Data records:
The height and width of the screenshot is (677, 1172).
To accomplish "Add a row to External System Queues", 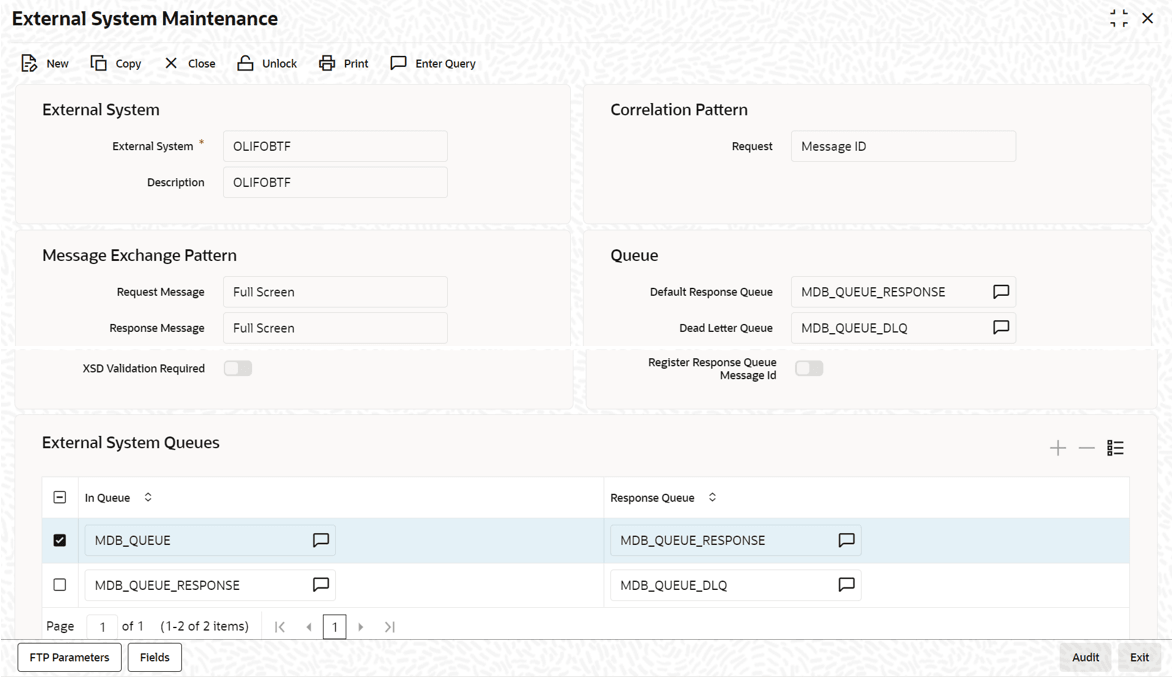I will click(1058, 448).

==

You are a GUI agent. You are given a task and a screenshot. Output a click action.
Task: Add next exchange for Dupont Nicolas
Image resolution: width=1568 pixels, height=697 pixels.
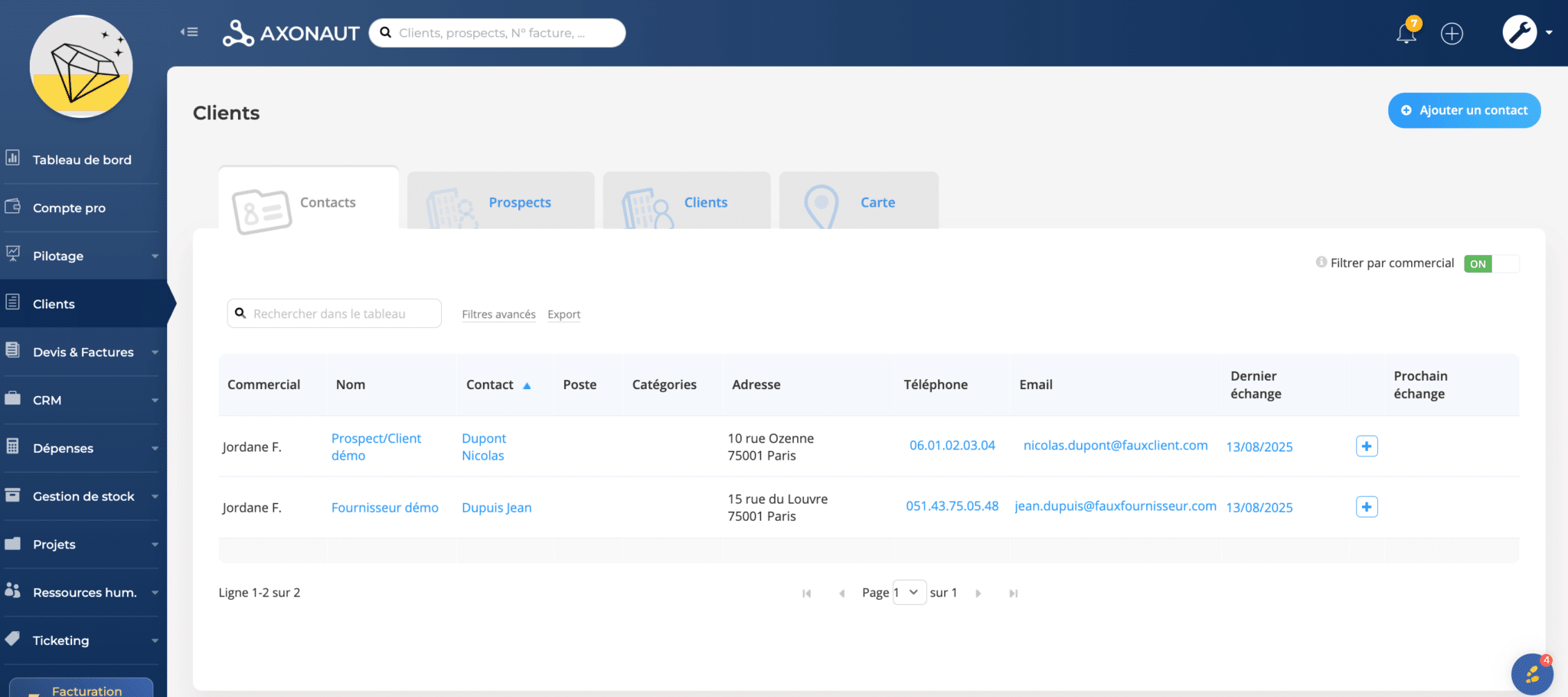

What you have to do:
Rewrite the records from the line with "You are a GUI" to the line with "Image resolution: width=1568", changing "click action" to "tap action" and leaving everything else as it is. Return only those lines.

Correct answer:
You are a GUI agent. You are given a task and a screenshot. Output a tap action.
Task: Add next exchange for Dupont Nicolas
Image resolution: width=1568 pixels, height=697 pixels.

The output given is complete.